Editor’s note: The following is an edited (for length) transcription of an interview between SECO/WARWICK’s Tom Hart and Dan Herring, The Heat Treat Doctor. It was part of the company’s E-Seminar held in September 2020. Click here if you'd like to hear Dan discuss this article in greater detail with Industrial Heating's Reed Miller.


Tom Hart: What’s going on in the world with heat treatment and COVID-19?

Dan Herring: Just as the world was going along smoothly, all of a sudden the COVID-19 happened, and depending on what country you are in, the virus has affected us differently. At least here in the U.S., the virus has had little effect on most of heat treating. However, manufacturing demand is down. As a result, the industry has slowed down, but certainly the demand for heat-treating services and equipment has not stopped. The time has extended between people being interested in a piece equipment, for example, and the time they purchase. But they are purchasing, so it still remains a very vibrant industry.
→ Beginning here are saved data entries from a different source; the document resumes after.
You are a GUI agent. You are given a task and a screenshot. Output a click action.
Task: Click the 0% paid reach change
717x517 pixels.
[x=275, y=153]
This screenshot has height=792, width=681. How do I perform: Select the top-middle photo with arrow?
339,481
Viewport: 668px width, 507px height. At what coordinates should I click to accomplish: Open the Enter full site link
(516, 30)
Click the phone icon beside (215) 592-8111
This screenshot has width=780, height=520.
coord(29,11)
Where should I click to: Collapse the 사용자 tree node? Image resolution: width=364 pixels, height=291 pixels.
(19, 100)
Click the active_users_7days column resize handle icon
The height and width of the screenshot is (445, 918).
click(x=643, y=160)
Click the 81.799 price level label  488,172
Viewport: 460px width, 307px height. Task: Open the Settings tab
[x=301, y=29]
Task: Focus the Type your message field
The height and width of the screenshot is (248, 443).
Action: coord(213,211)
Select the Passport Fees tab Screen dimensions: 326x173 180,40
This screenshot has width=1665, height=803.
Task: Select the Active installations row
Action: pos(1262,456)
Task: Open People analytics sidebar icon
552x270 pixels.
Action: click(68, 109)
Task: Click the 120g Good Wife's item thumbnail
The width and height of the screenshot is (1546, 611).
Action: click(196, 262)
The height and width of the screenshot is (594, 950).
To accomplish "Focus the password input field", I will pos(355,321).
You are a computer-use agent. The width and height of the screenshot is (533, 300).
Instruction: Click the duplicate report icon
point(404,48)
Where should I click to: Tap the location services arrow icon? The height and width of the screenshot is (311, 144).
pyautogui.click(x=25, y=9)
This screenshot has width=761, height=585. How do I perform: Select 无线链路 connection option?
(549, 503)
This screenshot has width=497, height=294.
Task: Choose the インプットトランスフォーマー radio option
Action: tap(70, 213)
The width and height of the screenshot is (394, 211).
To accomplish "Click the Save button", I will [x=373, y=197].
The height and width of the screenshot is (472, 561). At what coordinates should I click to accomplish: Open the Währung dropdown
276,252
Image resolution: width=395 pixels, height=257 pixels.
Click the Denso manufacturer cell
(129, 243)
Tom: That’s good news to report and great to hear. I have the same sentiments about what I’m seeing in heat treating, especially as of late. What do you think about discussing equipment? What about integral quench? What are your thoughts about the process and its future?

Dan: Integral quench (IQ) is very near and dear to my heart. I’m old enough to remember not quite the dawn of the IQ furnace but darn near close. When the atmosphere IQ furnace was introduced into the marketplace, there was a lot of excitement because it offered a way to heat treat parts in an inert atmosphere that could remain neutral to the surface of the steel.

Also, hydrocarbon gas additions could be used for carburizing or for carbon restoration. Almost from the dawn of time, most furnaces were gas-fired because natural gas, at least in the U.S., was an inexpensive fuel source.

If we go back maybe 80 years and look at the 1940s, IQ furnaces were introduced to the marketplace. Manufacturing seized upon them because they gave us a vehicle to become better and better. But IQ furnaces were not perfect. There were many issues with them, such as controlling the atmosphere, making sure the combustion and heating systems were working properly, and load transfer was always risky at best. If we got eight out of 10 loads to transfer to the quench, we had a great day! In spite of the technology having problems, it did work. IQ made heat treating and the steels being heat treated better.

In the early 1970s, there was certainly a need for an alternate technology, which led to the birth of the vacuum carburizing industry. I’m a great advocate of vacuum carburizing, and I wish it had been a robust technology when it was introduced. If it had been, there wouldn’t be any atmosphere quench furnaces today. Unfortunately, vacuum carburizing had both equipment and process problems. The old joke was “vacuum carburize today, change your heating elements tomorrow.”

Something I always call the savior of the atmosphere quench furnace was the invention and widespread use of the oxygen probe in the early 1970s. Before that time, we were using dew cups, dew pointers and sometimes infrared analyzers. With the introduction of the oxygen probe, we saw a rebirth of the technology in the 1970s and 1980s, and it continued out into 1990s and beyond. It’s a dinosaur, in my professional opinion, but it’s the technology that we know and that we trust will work. We have always struggled to find a replacement technology.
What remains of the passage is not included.